When people are in good health, it is so easy to take it for granted. Amazingly enough, for all I have been through medically, my current space is one I never even imagined I could be in. Just five years ago during my first trip to NYC, I could get up the subway stairs using the railing with just a bit more effort than the average person. It was a hit to my pride to see how much of my ability has slipped through my fingers. I grew up disabled, so I adapted to the challenges presented to me because my body didn't know any differently.
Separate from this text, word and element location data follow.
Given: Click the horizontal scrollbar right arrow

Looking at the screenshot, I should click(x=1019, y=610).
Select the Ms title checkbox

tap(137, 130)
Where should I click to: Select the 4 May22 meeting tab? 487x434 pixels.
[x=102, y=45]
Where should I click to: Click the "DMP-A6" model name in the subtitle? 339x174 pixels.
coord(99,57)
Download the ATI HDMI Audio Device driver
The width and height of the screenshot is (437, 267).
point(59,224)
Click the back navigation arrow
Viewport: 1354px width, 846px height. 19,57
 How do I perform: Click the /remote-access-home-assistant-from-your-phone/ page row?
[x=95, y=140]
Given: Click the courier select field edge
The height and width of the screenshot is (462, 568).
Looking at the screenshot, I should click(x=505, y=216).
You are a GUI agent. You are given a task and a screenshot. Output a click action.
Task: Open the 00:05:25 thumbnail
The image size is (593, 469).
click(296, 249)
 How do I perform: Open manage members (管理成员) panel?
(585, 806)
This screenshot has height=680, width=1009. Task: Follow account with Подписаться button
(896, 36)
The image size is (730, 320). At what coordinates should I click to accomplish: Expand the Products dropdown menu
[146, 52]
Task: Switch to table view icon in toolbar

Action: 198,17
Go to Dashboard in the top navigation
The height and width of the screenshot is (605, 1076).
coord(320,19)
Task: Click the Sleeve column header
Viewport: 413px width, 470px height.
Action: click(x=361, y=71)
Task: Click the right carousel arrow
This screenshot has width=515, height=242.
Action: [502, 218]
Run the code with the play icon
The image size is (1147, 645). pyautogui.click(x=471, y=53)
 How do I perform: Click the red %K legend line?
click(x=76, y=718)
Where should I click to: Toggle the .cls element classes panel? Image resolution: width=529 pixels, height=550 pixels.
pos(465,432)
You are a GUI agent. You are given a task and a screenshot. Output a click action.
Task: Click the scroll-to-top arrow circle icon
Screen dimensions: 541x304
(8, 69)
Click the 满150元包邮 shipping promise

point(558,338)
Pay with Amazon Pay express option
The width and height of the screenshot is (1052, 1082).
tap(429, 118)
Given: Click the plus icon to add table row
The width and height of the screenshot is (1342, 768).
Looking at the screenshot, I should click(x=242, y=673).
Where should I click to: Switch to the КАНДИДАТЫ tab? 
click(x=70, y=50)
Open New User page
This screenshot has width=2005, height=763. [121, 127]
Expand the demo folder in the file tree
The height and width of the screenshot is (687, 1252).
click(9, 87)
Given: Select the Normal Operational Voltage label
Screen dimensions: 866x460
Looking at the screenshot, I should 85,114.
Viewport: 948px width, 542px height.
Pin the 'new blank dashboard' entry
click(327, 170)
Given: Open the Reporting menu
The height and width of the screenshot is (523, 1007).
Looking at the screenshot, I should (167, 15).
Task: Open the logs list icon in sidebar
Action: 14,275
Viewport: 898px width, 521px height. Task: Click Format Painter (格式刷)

To be in a state of regression is foreign and frightening. It is difficult to be kind to yourself when you feel your independence slipping away. To make myself walk up the stairs wasn't simply "foolish", it might very well have been the last time. I can at least walk away knowing that my body gave up, but I didn't. Until your own gives up, you can't fully comprehend that feeling of accomplishment.

As a person who loves and lives to travel, though this is immensely frustrating (and painful), I remain undeterred. Though my trip left me with a swollen shin and a possible need for X-rays, I refuse to stay away. It is a place near to my husband's heart, and I love to see his face light up in New York the way mine does on the west coast. But more than that, for me to return and to put my physical self in the space of an inaccessible world makes me an example. I hope that by making bar managers scramble to take me up the "easier" back set of stairs or the maĆ®tre d' get me a chair, I can make at least one person think about their "grandfathered in" space. It's a little easier to make people give a damn when you're in their face. Beyond the long shot of making people think, my words are a farther reaching and more permanent representation of what it is like to be a disabled traveler in New York.  It is difficult....but then again, so am I.

Pamela Barsky bag that reads "sure new york is difficult but then again so am i".

1 comment:

Jema said...

WOW! That is so eye opening. Thank you for sharing how this city is not so attainable for everyone. I wanted to just lift you up and carry you halfway through your post. Keep writing and sharing your view. I forget to see the world through someone else's eyes. Your words give people perspective and through that make changes for everyone and access to all.